The adult leaves are disjunct, glossy, green, thick and concolorous. The blade is an elliptic or ovate shape that is basally tapered supported on quadrangular petioles. The simple axillary conflorescence has single flowered umbellasters on broadly flattened peduncles. Buds form that have an ovoid or pyriform shape with a calyx calyptrate that sheds early.

Unlike most Eucalypts E. stoatei almost exclusively pollinated by birds, particularly honeyeaters instead of insects. Insects are not able to access the large pendulous flowers because the stamens form an impassable dome over the floral cup. Only a narrow channel lined with anthers allows access to the nectar at the centre of the floral dome.

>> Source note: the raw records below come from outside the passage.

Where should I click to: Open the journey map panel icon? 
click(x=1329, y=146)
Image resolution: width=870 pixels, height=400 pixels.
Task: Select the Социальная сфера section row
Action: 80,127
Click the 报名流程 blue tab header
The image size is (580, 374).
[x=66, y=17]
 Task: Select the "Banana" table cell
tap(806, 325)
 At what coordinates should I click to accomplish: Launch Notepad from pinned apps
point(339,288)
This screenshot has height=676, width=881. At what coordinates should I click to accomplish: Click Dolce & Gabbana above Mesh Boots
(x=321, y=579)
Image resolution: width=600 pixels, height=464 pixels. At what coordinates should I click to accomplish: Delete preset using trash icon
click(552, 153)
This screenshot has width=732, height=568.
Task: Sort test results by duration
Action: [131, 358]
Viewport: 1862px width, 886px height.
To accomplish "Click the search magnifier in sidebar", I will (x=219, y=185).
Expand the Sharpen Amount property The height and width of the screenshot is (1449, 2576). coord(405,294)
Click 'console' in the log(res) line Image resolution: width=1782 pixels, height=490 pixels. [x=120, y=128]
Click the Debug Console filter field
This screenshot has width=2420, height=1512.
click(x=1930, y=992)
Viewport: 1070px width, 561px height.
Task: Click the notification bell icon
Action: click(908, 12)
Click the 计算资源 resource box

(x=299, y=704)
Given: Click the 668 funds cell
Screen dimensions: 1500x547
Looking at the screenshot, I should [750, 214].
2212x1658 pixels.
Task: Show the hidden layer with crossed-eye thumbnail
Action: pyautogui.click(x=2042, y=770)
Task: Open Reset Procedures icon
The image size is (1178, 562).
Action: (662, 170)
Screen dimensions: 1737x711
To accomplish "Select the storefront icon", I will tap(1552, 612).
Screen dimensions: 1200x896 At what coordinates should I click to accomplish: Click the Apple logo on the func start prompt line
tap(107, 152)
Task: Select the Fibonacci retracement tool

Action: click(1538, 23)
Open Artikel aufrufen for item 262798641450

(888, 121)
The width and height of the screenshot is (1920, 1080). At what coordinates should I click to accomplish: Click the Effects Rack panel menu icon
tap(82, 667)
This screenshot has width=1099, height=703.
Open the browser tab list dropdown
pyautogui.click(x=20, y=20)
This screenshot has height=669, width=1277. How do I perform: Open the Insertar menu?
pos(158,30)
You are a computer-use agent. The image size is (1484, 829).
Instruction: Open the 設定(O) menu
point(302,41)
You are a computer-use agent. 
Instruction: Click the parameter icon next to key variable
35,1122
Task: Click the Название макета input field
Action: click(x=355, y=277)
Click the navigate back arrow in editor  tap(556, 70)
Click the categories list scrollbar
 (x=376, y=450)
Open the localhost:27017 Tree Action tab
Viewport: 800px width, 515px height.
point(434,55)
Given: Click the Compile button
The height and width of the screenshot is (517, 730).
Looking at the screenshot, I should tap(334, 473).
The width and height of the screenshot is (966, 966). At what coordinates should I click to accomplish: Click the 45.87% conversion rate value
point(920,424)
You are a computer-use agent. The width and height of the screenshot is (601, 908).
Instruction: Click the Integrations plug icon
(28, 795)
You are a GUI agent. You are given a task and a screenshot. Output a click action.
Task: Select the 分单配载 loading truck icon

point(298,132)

The dried fruits are used as an ingredient of potpourri.

==Taxonomy==
The species was first formally described by the botanist C.A.Gardner in 1936 as part of the work Contributiones Florae Australiae Occidentalis No. IX as published in the Journal of the Royal Society of Western Australia. The type specimen was collected in the Eyre district from around Bandalp Creek near Kundip by K.F. Dureau and J.E. Harrison in 1935. The only known synonym for this species is Eucalyptus forrestiana subsp. stoatei as described by C.J.Robinson in 1985 in the work Eucalyptus stoatei as a subspecies of Eucalyptus forrestiana published in the journal Nuytsia.

The species name stoatei honours T.N.Stoate who was the Senior Assistant Conservator of Forests in Western Australia at the time of the plants discovery.

==Distribution==
It is found on flats and rises in a small area between Ravensthorpe and Esperance, Western Australia where it grows in gravelly sand, clay or loam soils. The majority of the population is east of Ravensthorpe to south of Pyramid Lake.

The tree is commonly found amongst mallee woodland communities over a shrub-dominated understorey.